An internal U.S. Customs and Immigration Enforcement memo from a whistleblower and obtained by the Associated Press that authorizes officers to enter homes without judicial warrants is raising concerns among legal scholars who say the policy is a clear violation of the Constitution. 

The directive from last May states that while the U.S. Department of Homeland Security had not historically relied on administrative warrants to arrest immigrants subject to final orders of removal at their homes, "the DHS Office of the General Counsel has recently determined that the U.S. Constitution, the Immigration and Nationality Act, and the immigration regulations do not prohibit relying on administrative warrants for this purpose."

Administrative warrants are signed by immigration officials, not judges.

The previously undisclosed memo comes as Operation Metro Surge continues in Minnesota. Authorities call it the largest immigration operation ever in Minnesota with more than 3,000 federal immigration agents assigned to the state. The operation has sparked clashes between ICE and protestors, leading to several violent encounters including the shooting death of Renee Good by an ICE officer on Jan. 7.

Agents on Jan. 11 forcibly entered the home of a Liberian citizen living in Minneapolis to arrest him without a judicial warrant, a federal judge said. Garrison Gibson, the man detained, was in the country legally under terms that he met regularly with immigration authorities, according to the judge's order. 

U.S. District Judge Jeffrey Bryan said Gibson's arrest violated the Fourth Amendment, which protects against unreasonable search and seizures.

"To arrest him, respondents forcibly entered [his] home without his consent and without a judicial warrant," Bryan wrote. 

That law enforcement would need such a warrant approved by a judge in order to enter a home is well-established legal precedent reiterated by the courts time and again, constitutional experts told WCCO news. 

Emmanuel Mauleón, associate professor of law at the University of Minnesota who specializes in the Fourth Amendment, said that administrative warrants authorize arrests, but that does not mean those arrests can happen inside a person's residence without their consent to enter.

"This has been long-standing Fourth Amendment interpretation. There has been no U.S. Supreme Court case ever that has found that an administrative warrant meets this bar," Mauleón said. "What I'll say is the Fourth Amendment probable cause requirement is not a high bar, so that the idea that they can't even meet that is deeply troubling. Or the idea that they're not going to go about the process of seeking a warrant is deeply troubling."

Jimmy Percival, general counsel for DHS, in an opinion piece published by the Wall Street Journal, defended the policy and said it was both reasonable and lawful. 

"While administrative warrants may satisfy the Fourth Amendment for any arrest of an illegal alien, ICE currently uses these warrants to enter an illegal alien's residence only when the alien has received a final order of removal from an immigration judge," Percival wrote. "That means the alien has already seen a judge, presented his case, received due process, and been ordered removed from the country."

Mauleón disputed that characterization, again emphasizing that administrative warrants authorizing arrests are not the same as "entry into a constitutionally protected space."

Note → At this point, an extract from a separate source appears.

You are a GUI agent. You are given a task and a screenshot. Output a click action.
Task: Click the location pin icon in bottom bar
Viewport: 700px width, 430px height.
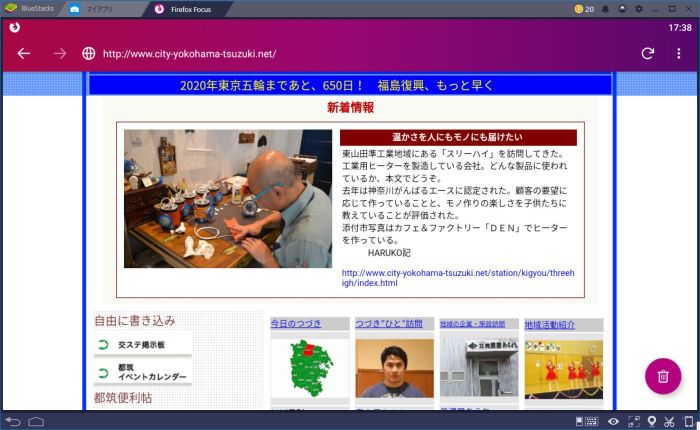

"The best parallel that I could suggest is you could imagine that a police officer is conducting an investigation or wants to arrest somebody, and instead of going to a judge and saying, 'Hey, this is the evidence that I have, do I have probable cause to search their home?' They just go to their typewriter and type up a sheet of paper that says, 'I have a warrant to search their home.' That's essentially what DHS is doing," Mauleón said. 

Vice President JD Vance during a visit to Minneapolis on Thursday was asked if he thought the ICE policy violates the Fourth Amendment. He did not directly say if he thought so, but conceded courts could disagree with that policy and vowed to follow an order if they did. 

"Our understanding is that you can enforce the immigration laws of the country under an administrative order if you have an administrative warrant. That's what we think. That's our understanding of the law. That's our best faith attempt to understand the law," Vance told reporters. "Again, this is something courts will weigh in on. I won't speak to that, but yes, most immigration law in our country is not done through the criminal system with the judge. It's done through the administrative law system."

David Schultz, a law professor at the University of St. Thomas and political science professor at Hamline University who focuses on the Constitution, called requiring judicial warrants before entering a home an "incredibly well-established principle of American law" that dates back to the country's founding. 

"There really is no debate on this one among legal scholars that an administrative warrant gives you no authority to enter houses at all," Schultz said. 

The memo on administrative warrants was not shared widely within the agency but has been used to train ICE officers, according to the whistleblower complaint.